Comparing Database Topic Coverage

About this vignette

CiteSource can be used to examine topical overlap between databases. In this example, we are interested in the overlap among databases, both multi-disciplinary and subject-specific, for the literature on the harmful effects of gambling addiction. To assess this, we ran a very specific search for the term “gambling harm*” in the title and abstract fields of the following databases: Lens, Scopus, Criminal Justice Abstracts, PsycInfo and Medline.

Installation and setup

#install.packages("CiteSource")
library(CiteSource)

Import files from multiple sources

Users can import multiple RIS or bibtex files into CiteSource, labeling each with source information such as the database or platform it came from.

citation_files <- list.files(path = "topic_data", pattern = "\\.ris", full.names = TRUE)
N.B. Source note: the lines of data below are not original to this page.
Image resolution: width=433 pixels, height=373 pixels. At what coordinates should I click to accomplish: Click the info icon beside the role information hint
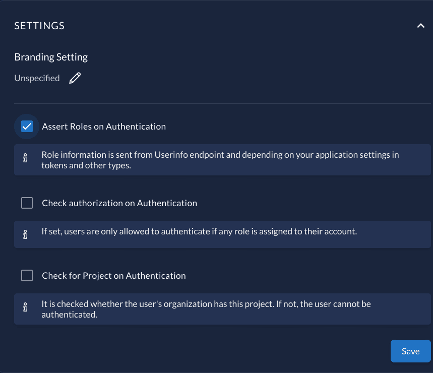coord(25,158)
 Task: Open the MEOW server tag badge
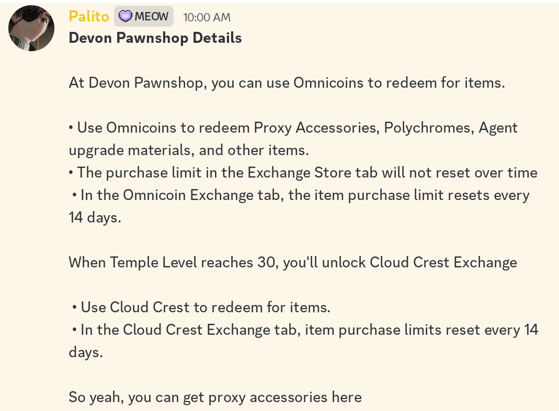tap(144, 16)
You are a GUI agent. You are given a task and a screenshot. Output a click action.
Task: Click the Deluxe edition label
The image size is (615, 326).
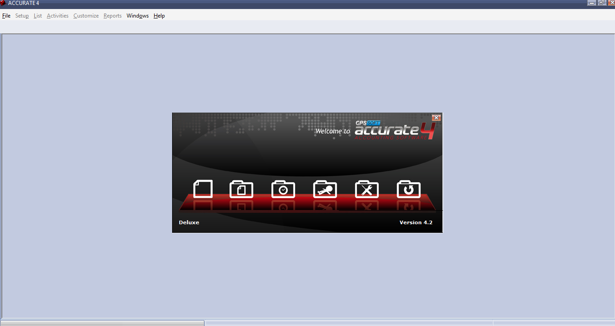189,222
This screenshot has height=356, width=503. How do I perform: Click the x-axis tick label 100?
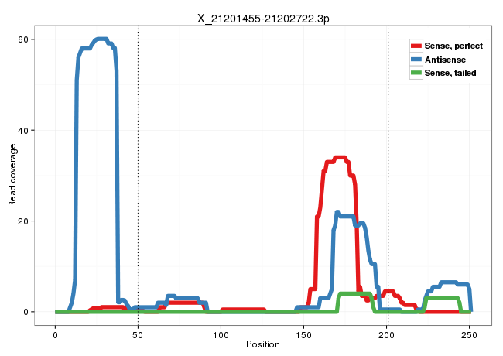tap(221, 332)
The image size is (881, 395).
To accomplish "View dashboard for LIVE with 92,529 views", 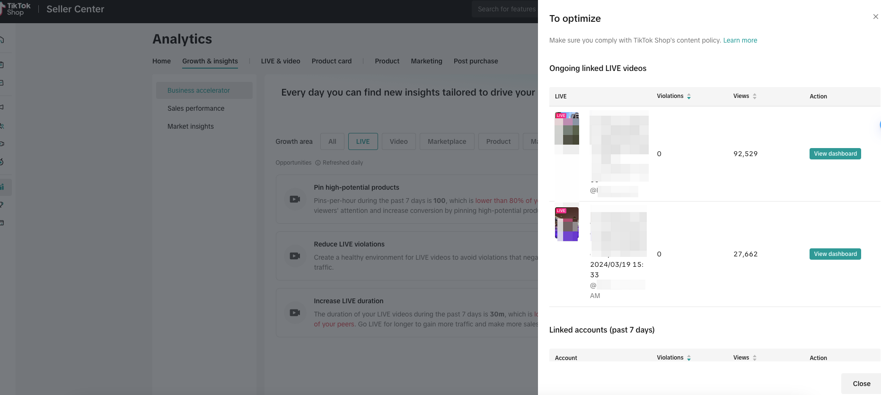I will [835, 154].

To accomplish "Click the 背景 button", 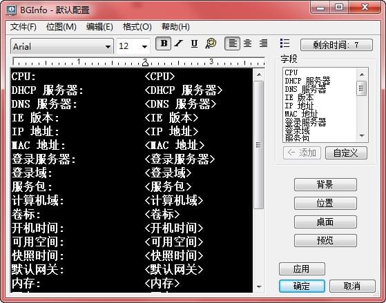I will (325, 184).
citations <- read_citations(citation_files,
                            cite_sources = c("crimjust", "lens", "psycinfo", "pubmed", "scopus"),
                            tag_naming = "best_guess")
#> Import completed - with the following details:
#>                                       file cite_source cite_string cite_label
#> 1  20221207_gambling-harms_crimjust_41.ris    crimjust        <NA>       <NA>
#> 2      20221207_gambling-harms_lens_49.ris        lens        <NA>       <NA>
#> 3 20221207_gambling-harms_psycinfo_124.ris    psycinfo        <NA>       <NA>
#> 4   20221207_gambling-harms_pubmed_176.ris      pubmed        <NA>       <NA>
#> 5   20221207_gambling-harms_scopus_255.ris      scopus        <NA>       <NA>
#>   citations
#> 1        41
#> 2        49
#> 3       124
#> 4       176
#> 5       255

Deduplication and source information

CiteSource merges duplicate records while preserving the cite_source metadata field, so the origin of each record is retained through deduplication.

unique_citations <- dedup_citations(citations)
n_unique <- count_unique(unique_citations)
source_comparison <- compare_sources(unique_citations, comp_type = "sources")

Plot heatmap to compare source overlap

Heatmap by number of records

A heatmap shows the total number of records from each database and the number of overlapping records for each pair. Here, Scopus yielded the highest number of records on gambling harms, and Criminal Justice Abstracts the least.

plot_source_overlap_heatmap(source_comparison)

Heatmap by percentage of records

The percentage heatmap shows what share of each row’s records were also found in each column. Here, 67% of records in Scopus were also found in PubMed, while 97% of PubMed records were found in Scopus.

plot_source_overlap_heatmap(source_comparison, plot_type = "percentages")

Plot an upset plot to compare source overlap

An upset plot provides more detail about shared and unique records across all source combinations. Scopus had the most unique records (n=35); Criminal Justice Abstracts had only one. Six records were found in every database.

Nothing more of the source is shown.